Stored data entries:
___

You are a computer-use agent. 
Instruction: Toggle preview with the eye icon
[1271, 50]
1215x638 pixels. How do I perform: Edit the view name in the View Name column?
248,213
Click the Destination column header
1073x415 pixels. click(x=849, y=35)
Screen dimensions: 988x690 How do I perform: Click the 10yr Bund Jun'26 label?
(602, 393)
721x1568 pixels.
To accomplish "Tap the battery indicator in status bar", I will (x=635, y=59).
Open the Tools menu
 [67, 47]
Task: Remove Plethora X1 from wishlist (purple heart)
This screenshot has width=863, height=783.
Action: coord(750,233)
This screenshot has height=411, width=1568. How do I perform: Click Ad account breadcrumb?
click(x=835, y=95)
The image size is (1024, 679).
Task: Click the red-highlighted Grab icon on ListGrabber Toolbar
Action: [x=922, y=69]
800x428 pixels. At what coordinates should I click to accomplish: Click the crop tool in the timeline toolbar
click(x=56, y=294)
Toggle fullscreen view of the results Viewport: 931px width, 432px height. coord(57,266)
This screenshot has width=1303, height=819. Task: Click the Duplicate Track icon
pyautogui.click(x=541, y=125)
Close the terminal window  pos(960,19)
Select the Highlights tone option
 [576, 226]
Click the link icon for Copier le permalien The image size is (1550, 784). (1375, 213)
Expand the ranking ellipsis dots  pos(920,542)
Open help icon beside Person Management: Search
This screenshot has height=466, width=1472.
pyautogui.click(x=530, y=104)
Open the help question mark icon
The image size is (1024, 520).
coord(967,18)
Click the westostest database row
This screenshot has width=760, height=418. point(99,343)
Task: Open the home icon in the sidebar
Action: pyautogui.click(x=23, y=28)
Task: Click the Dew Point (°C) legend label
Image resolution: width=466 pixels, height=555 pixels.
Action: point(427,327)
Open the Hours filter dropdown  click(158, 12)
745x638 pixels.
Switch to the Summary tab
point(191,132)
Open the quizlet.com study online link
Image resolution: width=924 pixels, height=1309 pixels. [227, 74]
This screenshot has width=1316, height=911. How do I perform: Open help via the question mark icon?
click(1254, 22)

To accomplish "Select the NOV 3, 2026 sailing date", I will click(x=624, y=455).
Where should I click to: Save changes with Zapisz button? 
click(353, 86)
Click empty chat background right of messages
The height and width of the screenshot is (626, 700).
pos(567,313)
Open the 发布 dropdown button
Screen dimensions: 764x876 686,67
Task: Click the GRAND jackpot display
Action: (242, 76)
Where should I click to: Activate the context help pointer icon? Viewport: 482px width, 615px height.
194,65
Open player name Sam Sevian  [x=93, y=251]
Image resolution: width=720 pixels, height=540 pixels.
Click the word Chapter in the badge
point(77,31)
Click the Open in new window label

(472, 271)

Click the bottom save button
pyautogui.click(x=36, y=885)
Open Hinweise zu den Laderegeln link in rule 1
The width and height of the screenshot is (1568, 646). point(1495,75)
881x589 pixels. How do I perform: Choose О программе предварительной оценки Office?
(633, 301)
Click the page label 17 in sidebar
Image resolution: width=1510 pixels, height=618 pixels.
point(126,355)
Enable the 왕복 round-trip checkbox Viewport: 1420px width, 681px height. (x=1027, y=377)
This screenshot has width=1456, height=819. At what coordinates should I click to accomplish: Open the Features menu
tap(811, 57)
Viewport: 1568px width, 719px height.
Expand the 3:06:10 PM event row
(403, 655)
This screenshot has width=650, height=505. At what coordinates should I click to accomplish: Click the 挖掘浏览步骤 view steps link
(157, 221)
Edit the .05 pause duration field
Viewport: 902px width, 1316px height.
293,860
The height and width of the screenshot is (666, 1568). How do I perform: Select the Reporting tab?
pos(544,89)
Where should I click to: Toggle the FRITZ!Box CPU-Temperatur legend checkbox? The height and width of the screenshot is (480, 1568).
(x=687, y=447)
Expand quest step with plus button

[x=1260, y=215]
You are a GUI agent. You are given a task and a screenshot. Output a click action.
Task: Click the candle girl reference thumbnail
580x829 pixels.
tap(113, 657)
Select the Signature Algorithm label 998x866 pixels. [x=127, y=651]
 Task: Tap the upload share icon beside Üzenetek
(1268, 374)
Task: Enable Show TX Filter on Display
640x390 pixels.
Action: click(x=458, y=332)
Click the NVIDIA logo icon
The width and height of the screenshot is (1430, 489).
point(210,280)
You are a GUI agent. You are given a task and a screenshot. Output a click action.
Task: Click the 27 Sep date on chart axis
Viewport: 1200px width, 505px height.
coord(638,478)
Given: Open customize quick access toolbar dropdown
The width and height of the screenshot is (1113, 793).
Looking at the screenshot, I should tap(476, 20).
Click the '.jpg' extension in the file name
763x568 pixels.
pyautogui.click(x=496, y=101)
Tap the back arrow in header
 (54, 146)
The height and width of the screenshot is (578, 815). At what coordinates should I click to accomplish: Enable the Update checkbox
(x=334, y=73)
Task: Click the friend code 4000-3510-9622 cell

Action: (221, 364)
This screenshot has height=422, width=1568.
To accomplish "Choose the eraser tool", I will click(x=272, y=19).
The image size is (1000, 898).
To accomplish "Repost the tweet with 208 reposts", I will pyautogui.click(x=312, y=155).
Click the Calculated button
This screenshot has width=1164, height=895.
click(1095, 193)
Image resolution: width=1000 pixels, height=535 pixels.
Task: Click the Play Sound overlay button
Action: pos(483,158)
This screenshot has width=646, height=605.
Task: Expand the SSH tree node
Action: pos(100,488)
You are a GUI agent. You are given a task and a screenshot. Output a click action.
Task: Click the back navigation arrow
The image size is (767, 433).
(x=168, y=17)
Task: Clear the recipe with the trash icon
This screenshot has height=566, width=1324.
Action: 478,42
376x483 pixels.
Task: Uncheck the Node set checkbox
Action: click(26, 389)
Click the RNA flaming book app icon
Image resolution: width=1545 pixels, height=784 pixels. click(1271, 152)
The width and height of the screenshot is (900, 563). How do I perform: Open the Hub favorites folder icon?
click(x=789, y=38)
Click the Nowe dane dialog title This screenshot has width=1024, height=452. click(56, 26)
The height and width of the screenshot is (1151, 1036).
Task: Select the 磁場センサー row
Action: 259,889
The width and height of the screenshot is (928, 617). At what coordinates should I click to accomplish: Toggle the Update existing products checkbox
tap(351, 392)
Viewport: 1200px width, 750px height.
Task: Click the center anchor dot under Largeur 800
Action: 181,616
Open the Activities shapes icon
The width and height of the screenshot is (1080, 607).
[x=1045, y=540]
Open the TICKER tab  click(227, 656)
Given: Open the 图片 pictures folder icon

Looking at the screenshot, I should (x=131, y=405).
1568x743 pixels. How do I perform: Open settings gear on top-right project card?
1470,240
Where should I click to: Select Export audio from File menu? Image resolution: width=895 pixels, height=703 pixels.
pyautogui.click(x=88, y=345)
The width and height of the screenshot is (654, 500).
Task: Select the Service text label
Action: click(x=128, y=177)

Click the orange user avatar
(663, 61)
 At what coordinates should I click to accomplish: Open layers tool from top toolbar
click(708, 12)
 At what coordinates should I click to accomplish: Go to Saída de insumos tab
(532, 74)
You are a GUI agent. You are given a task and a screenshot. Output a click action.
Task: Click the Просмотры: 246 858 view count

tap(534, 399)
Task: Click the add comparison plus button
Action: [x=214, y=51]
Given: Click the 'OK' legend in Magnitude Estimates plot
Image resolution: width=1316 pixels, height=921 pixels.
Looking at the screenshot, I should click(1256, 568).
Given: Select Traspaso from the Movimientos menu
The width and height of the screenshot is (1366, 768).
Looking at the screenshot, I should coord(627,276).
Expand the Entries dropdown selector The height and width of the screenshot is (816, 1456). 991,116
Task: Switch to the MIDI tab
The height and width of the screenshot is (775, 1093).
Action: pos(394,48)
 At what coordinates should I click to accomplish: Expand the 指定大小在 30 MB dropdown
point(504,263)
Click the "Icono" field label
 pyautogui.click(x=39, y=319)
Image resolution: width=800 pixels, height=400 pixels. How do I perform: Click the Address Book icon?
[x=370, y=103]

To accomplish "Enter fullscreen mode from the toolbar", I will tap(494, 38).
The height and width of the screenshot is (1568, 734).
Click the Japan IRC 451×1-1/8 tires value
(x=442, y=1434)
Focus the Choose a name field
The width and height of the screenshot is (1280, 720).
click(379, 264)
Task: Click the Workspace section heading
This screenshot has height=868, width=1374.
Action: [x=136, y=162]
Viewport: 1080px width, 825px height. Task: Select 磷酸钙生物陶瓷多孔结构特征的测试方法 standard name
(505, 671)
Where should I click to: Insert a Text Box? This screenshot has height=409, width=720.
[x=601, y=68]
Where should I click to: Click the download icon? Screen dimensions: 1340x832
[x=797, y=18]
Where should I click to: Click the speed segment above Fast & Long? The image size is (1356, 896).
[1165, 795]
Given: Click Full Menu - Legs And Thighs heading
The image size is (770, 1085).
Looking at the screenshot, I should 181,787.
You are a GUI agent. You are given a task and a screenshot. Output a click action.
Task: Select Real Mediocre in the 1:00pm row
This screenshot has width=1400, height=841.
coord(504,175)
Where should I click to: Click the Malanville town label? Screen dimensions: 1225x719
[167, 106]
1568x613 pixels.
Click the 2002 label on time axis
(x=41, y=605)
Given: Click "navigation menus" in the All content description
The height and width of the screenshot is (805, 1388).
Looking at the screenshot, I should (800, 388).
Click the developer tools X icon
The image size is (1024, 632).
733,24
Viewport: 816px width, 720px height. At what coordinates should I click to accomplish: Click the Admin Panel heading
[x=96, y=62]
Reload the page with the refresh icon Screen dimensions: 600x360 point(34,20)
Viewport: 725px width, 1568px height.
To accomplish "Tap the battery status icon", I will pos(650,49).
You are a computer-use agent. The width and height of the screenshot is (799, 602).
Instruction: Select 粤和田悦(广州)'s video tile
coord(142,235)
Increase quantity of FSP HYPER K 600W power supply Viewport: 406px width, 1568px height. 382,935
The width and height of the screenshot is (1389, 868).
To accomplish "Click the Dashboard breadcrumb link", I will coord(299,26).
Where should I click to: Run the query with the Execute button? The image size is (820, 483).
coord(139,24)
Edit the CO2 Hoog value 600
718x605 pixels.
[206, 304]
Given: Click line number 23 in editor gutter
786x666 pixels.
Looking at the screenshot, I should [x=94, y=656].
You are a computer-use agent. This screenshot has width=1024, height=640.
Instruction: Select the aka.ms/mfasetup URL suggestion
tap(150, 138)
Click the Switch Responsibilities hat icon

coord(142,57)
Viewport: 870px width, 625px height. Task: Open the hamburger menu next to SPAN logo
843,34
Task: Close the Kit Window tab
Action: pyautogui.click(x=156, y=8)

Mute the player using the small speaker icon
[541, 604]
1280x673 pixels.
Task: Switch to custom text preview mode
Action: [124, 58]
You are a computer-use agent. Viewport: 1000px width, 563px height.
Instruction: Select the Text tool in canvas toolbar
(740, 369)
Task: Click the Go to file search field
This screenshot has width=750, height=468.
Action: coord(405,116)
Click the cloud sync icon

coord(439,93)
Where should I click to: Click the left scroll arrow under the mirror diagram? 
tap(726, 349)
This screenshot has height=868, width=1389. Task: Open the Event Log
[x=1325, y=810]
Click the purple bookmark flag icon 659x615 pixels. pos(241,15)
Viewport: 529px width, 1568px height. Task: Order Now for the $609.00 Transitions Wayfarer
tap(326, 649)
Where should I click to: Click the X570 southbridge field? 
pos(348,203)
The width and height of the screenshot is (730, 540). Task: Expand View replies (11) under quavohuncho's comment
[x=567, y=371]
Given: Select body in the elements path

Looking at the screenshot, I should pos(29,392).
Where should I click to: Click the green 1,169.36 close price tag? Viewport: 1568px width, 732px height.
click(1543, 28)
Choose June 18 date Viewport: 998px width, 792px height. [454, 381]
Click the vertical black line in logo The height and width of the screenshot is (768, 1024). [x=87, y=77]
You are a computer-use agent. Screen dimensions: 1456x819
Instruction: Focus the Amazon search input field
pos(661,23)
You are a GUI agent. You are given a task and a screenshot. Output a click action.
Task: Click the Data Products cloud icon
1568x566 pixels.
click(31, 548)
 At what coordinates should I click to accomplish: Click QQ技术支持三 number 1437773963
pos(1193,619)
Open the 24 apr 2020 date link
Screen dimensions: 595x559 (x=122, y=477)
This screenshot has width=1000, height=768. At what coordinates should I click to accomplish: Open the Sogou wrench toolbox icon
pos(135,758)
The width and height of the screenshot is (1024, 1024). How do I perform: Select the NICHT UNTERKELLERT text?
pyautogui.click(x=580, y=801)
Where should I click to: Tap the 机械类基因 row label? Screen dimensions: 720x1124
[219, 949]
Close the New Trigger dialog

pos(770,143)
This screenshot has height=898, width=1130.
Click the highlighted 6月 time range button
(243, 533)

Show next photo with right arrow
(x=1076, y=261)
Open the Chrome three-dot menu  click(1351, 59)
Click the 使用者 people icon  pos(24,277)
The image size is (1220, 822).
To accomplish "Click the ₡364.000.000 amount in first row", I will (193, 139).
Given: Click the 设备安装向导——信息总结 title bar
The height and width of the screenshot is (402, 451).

___

## Problem to work on
Extract each line from the entries above that contains the string "navigation".

## Solution for this problem
Task: Click the back navigation arrow
Given: Click "navigation menus" in the All content description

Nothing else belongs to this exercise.